Consigne |
Reproduisez fidèlement le passage du texte ci-dessous qui s'ouvre sur les mots contenant "Est-ce parce que" et se clôt sur "représentant Mahomet ?".

Texte affiché |
####

Que pensez-vous d’Alain Finkielkraut ? Ses propos dans Haaretz n’ont ils pas décrédibilisé complètement le personnage si ce n’était déjà fait ?

J’ai beaucoup d’amitié pour Alain Finkielkraut, bien que je sois très souvent en profond désaccord avec lui. J’apprécie son indépendance et son courage. Son analyse de la crise des banlieues me semble fausse, mais si vous vous reportez à l’original de son entretien à Haaretz tel qu’on pouvait le trouver sur internet, il n’a aucunement le côté insoutenable des propos que lui a fait tenir le monde. Il a été victime d’une manipulation, après avoir été très imprudent, comme il l’est souvent, mais c’est la rançon de la sincérité. Nous avons besoin d’interlocuteurs et de contradicteurs de bonne foi. Je suis sûr de la bonne foi de Finkielkraut. Après cela, discutons tranquillement de ses prises de position. On peut discuter avec lui. Pour le reste, je ne crois personne sur parole, et à ce titre je n’aime pas la catégorie de « crédibilité ».

Est-ce parce que l’Islam a 700 ans de retard sur les autres monothéismes qu’on assiste à tant de réactions primaires dans le monde musulman, après la publication de caricatures représentant Mahomet ?

####

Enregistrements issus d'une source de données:
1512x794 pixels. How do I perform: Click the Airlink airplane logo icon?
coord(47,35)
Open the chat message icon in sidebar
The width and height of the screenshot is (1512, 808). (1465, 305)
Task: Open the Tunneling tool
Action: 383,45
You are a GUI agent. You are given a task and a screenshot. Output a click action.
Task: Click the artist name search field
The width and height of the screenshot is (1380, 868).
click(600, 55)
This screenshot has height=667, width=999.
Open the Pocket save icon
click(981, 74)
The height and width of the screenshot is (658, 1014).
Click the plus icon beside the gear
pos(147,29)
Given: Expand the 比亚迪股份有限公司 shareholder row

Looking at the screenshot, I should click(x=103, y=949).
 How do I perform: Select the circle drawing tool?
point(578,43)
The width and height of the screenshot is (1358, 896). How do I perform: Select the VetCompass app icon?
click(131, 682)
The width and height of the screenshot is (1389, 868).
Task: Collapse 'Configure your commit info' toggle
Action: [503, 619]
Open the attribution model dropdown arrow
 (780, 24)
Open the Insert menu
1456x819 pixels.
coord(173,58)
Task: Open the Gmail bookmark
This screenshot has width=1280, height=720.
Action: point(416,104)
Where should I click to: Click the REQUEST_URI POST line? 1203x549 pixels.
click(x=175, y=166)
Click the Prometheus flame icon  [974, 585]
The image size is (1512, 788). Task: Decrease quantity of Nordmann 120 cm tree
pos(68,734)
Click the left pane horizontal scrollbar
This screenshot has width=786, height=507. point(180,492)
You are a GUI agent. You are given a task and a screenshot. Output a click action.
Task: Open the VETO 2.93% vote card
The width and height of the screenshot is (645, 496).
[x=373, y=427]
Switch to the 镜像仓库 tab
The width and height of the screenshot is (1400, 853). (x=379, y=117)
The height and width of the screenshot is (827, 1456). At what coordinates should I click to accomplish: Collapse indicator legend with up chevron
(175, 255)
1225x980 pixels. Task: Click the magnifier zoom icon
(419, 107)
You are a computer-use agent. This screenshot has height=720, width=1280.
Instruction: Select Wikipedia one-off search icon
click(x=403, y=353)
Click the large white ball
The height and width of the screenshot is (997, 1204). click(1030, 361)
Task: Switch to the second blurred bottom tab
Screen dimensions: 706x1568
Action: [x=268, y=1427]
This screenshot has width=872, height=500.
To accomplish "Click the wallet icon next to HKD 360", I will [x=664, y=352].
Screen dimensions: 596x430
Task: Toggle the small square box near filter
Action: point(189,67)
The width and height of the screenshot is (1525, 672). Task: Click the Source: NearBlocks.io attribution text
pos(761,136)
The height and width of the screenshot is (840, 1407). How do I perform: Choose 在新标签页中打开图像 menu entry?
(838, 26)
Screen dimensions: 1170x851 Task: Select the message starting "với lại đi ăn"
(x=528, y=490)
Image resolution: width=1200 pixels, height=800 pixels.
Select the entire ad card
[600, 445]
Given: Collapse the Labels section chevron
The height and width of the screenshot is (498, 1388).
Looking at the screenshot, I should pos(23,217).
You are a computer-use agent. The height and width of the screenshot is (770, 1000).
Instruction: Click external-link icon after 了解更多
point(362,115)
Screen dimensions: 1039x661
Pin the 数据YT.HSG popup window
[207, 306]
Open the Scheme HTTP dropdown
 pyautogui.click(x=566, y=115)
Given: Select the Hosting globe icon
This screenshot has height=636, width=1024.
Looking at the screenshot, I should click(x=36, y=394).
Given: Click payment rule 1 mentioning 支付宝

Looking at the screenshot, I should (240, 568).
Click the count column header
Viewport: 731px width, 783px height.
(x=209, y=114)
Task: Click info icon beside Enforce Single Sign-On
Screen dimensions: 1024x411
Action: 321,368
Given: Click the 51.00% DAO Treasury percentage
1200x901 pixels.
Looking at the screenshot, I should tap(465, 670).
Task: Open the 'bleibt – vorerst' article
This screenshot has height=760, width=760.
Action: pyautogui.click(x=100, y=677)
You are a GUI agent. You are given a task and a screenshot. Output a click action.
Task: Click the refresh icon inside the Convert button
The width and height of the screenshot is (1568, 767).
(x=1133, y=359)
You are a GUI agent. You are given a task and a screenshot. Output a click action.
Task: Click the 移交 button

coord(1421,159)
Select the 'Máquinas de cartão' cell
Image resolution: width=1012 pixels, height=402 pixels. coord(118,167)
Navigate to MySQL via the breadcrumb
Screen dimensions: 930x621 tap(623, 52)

####

Résultat |
Est-ce parce que l’Islam a 700 ans de retard sur les autres monothéismes qu’on assiste à tant de réactions primaires dans le monde musulman, après la publication de caricatures représentant Mahomet ?